Aishihik River Bridge
Millions of people have read “The Ballad of Sam McGee,” that famous poem of the Klondike Gold Rush written by Robert W. Service (sometimes called “the Bard of the Yukon”). However, most do not know that the real McGee (who outlived his fictional self) had strong connections to part of the Alaska Highway’s Yukon route.
McGee and his partner, Gilbert Skelly, were road builders as well as prospectors. In 1903, they built a wagon road between Whitehorse and Kluane Lake. As part of the road building, they erected a simple wooden bridge over what was then known as Canyon Creek (today, the Aishihik River).

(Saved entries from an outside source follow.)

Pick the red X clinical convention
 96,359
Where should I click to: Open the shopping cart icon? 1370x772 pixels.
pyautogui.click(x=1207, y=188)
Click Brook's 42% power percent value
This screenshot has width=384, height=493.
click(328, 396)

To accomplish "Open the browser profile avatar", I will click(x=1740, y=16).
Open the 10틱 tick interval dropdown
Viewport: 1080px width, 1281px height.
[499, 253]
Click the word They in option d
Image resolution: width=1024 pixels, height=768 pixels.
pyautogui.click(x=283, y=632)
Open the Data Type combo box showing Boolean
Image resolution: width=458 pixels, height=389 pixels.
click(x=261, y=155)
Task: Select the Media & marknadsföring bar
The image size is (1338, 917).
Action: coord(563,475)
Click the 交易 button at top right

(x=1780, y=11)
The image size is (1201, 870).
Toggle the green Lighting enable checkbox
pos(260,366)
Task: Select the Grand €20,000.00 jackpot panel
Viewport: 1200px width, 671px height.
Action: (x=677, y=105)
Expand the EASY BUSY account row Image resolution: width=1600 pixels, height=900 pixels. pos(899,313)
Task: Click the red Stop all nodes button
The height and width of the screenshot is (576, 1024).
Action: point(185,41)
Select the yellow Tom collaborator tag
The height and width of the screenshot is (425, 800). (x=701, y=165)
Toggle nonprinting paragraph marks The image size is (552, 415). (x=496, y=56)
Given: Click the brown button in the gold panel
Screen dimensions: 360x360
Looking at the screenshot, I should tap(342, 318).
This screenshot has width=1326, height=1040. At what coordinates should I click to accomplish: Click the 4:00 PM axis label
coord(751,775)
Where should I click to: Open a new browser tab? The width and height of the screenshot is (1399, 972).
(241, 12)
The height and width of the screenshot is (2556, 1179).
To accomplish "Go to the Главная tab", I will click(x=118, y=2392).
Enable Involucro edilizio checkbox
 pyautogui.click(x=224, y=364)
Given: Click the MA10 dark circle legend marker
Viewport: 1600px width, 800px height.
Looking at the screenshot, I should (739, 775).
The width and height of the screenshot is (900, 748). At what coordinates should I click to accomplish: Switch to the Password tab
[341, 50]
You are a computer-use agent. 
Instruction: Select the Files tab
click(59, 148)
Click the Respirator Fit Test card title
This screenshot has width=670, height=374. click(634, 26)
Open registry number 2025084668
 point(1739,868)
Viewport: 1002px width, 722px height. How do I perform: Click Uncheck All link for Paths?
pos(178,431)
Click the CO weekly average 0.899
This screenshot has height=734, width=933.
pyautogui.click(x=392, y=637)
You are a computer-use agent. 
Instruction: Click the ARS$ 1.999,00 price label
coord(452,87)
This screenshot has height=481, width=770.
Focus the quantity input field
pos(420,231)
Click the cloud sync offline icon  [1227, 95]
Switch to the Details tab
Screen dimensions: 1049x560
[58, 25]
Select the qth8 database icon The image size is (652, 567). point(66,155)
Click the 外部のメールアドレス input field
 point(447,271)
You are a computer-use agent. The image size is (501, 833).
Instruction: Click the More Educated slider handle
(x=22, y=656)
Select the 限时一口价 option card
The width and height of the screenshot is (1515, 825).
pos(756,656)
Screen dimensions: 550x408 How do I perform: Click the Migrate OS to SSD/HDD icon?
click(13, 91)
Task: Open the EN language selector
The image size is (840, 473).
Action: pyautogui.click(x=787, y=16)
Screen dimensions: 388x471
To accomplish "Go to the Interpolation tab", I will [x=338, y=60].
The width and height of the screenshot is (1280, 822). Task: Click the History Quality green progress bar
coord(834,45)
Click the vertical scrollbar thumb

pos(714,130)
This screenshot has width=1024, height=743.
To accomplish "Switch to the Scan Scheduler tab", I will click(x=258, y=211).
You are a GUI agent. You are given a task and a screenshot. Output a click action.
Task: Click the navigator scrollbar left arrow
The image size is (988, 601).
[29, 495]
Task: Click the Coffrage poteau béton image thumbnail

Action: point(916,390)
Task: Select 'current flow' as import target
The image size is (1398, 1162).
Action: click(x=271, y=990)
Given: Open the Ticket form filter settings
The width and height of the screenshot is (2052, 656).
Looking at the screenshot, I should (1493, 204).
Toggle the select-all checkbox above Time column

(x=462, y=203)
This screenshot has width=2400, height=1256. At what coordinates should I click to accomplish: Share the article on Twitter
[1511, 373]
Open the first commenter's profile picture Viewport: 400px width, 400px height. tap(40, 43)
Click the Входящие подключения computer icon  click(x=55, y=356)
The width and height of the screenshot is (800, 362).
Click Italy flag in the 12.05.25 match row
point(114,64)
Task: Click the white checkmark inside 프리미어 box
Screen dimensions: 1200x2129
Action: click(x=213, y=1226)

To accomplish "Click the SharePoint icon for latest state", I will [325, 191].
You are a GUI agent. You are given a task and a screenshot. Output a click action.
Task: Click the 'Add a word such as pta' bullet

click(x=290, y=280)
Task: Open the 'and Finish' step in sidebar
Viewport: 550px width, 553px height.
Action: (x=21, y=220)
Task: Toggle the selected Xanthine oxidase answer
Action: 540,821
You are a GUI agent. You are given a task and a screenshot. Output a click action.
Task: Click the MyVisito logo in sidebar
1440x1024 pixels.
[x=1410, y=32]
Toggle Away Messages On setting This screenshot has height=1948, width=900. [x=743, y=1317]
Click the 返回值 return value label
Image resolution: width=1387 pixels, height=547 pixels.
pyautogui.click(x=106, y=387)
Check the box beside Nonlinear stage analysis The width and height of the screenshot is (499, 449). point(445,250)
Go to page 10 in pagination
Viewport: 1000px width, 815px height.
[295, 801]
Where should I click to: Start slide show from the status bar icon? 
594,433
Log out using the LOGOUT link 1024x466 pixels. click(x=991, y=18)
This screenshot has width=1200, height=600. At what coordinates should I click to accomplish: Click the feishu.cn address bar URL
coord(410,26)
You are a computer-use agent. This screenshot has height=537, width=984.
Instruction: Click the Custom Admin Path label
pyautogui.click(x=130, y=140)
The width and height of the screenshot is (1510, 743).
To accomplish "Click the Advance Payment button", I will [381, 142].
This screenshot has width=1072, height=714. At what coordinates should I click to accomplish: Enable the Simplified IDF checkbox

The little wooden bridge withstood the ravages of nature and increasing traffic over the next 40 years.
The bridge was rebuilt in 1923 by the Jacquot brothers when they upgraded the road. In the 1940s, the crossing was incorporated into the Alaska Highway by the US Public Roads Administration (PRA) surveying crew. However, the US PRA decided to build a more permanent steel bridge nearby that could support heavier loads, leaving the original timber bridge in place. (This steel bridge was replaced in 1968 by the Department of Public Works Canada.)
The crossing at Canyon Creek itself became a convenient stopping place. By 1904, a roadhouse and store were built there to serve travellers on their way to the Kluane goldfields. A little community grew up near the roadhouse, which today has become the town of Canyon Creek, part of the Champagne and Aishihik First Nations’ territory.
The Aishihik River/Canyon Creek Bridge was rebuilt in 1987 and refurbished in 2005 by the Yukon government. This popular tourist attraction retains a lot of original components from 1903.